--- DATA SECTION Enclosed Below ---
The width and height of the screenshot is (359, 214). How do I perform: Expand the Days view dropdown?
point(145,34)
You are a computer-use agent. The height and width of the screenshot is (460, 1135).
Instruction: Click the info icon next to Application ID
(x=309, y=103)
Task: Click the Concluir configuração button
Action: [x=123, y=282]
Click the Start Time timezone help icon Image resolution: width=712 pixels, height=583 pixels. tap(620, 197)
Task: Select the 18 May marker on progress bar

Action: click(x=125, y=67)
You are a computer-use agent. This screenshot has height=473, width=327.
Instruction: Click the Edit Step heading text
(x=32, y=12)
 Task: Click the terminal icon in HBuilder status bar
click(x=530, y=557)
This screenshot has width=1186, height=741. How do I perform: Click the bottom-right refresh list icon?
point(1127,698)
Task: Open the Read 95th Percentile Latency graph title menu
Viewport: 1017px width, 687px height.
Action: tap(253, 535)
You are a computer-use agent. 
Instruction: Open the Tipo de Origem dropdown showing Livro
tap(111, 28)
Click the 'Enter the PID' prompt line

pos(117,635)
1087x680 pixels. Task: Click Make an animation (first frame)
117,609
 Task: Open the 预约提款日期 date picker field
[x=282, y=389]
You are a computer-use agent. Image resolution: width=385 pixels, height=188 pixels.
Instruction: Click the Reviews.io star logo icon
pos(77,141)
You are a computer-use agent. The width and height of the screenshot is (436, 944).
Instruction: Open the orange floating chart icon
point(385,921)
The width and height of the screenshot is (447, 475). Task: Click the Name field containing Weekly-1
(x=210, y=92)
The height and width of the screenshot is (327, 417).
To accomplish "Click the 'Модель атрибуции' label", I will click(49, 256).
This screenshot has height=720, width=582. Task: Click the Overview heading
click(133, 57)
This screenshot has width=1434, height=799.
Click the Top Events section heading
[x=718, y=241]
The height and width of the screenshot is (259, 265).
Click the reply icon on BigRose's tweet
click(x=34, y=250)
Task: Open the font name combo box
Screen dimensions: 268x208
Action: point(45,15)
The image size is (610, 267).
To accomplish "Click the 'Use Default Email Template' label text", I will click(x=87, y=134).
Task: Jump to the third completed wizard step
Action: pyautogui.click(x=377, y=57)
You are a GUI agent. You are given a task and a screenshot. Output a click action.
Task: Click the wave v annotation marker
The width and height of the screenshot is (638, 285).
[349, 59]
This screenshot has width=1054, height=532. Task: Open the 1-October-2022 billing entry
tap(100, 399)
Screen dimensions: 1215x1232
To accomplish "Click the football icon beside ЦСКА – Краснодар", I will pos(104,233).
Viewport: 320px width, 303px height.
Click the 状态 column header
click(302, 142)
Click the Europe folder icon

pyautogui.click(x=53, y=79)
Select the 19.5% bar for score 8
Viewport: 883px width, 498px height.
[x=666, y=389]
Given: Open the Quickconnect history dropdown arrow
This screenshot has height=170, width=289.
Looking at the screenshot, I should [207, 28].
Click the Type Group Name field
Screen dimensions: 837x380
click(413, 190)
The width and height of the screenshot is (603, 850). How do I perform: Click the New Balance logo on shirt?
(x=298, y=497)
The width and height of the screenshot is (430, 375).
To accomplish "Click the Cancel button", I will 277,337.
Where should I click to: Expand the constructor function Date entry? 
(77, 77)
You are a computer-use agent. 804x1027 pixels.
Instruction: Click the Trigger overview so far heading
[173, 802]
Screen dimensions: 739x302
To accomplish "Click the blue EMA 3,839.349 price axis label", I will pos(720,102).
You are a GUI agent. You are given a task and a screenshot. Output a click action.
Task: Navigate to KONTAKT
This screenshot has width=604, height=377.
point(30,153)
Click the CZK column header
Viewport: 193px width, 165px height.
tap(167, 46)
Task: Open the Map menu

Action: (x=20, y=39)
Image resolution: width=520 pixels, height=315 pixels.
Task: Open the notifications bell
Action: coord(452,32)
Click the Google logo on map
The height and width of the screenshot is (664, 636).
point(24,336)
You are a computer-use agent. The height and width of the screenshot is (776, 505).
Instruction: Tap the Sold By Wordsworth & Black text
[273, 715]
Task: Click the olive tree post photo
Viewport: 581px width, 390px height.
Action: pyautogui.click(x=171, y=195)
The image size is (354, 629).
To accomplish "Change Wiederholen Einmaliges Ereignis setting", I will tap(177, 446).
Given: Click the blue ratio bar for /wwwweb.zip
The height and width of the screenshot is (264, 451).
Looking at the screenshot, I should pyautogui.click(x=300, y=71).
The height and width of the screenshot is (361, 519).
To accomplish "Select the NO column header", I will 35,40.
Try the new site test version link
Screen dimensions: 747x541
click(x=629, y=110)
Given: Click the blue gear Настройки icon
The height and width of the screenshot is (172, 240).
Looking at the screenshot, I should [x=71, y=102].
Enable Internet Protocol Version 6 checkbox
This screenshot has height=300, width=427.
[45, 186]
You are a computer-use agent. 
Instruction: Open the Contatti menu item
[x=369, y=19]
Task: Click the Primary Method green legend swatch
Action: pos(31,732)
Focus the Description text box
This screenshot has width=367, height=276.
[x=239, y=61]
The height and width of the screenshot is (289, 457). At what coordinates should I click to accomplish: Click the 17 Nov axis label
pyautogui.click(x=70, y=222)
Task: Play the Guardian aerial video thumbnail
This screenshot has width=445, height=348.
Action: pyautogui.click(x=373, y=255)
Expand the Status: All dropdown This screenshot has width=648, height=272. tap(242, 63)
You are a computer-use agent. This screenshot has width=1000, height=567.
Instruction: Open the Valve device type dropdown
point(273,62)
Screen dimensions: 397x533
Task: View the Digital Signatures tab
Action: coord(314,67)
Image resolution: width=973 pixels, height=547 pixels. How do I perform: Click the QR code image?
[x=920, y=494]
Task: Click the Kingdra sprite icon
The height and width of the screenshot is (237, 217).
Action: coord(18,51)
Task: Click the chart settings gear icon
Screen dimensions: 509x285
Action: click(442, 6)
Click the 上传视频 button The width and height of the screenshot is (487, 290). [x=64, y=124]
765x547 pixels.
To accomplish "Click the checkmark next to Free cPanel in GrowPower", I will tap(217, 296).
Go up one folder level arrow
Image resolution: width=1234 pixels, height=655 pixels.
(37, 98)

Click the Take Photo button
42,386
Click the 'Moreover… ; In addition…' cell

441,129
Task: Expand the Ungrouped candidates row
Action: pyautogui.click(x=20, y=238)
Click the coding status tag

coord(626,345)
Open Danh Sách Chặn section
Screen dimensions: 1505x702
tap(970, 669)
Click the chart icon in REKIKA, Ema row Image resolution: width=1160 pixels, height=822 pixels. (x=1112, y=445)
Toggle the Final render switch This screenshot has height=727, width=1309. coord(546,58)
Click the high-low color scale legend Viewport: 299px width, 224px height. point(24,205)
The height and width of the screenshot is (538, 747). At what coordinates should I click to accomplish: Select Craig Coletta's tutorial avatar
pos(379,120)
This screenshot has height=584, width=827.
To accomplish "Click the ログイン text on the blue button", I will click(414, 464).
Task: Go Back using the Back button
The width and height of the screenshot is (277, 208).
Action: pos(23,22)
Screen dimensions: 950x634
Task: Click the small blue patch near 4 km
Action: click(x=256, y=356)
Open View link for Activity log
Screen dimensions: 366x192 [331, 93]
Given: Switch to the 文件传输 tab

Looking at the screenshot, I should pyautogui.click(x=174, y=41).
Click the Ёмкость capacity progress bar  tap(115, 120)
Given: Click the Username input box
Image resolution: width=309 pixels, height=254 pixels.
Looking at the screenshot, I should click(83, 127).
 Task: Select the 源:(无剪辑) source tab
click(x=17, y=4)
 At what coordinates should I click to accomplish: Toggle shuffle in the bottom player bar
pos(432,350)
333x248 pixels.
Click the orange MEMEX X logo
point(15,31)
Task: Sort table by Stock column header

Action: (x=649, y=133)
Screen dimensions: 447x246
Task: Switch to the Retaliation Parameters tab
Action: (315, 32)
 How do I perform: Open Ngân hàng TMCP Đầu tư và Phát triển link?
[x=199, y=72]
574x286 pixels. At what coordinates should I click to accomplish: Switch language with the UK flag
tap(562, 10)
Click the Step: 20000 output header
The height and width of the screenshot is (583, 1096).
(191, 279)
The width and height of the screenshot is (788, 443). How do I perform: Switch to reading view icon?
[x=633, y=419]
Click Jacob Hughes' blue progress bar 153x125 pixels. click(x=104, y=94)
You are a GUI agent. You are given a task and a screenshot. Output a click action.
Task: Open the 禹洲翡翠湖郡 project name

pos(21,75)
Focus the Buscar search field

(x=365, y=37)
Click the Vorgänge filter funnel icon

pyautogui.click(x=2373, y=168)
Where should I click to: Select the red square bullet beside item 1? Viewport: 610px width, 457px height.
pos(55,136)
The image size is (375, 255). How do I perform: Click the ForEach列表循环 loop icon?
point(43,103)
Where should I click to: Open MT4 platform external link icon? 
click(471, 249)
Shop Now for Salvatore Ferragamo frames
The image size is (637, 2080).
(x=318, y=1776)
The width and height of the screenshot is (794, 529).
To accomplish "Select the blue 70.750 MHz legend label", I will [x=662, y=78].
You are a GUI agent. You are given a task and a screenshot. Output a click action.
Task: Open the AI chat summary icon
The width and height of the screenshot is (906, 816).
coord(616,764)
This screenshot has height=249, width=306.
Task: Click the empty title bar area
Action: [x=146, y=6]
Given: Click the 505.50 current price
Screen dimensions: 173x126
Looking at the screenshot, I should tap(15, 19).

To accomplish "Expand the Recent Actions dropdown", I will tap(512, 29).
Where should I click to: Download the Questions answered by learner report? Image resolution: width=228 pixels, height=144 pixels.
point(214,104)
--- End of Enclosed DATA SECTION ---
§ **WORK INSTRUCTIONS**: Repeat the entries above verbatim, but only from the line that has "The height and width of the screenshot is (237, 217)." down to the line that has "765x547 pixels.", inclusive.

§ **EXPECTED OUTPUT**:
The height and width of the screenshot is (237, 217).
Action: coord(18,51)
Task: Click the chart settings gear icon
Screen dimensions: 509x285
Action: click(442, 6)
Click the 上传视频 button The width and height of the screenshot is (487, 290). [x=64, y=124]
765x547 pixels.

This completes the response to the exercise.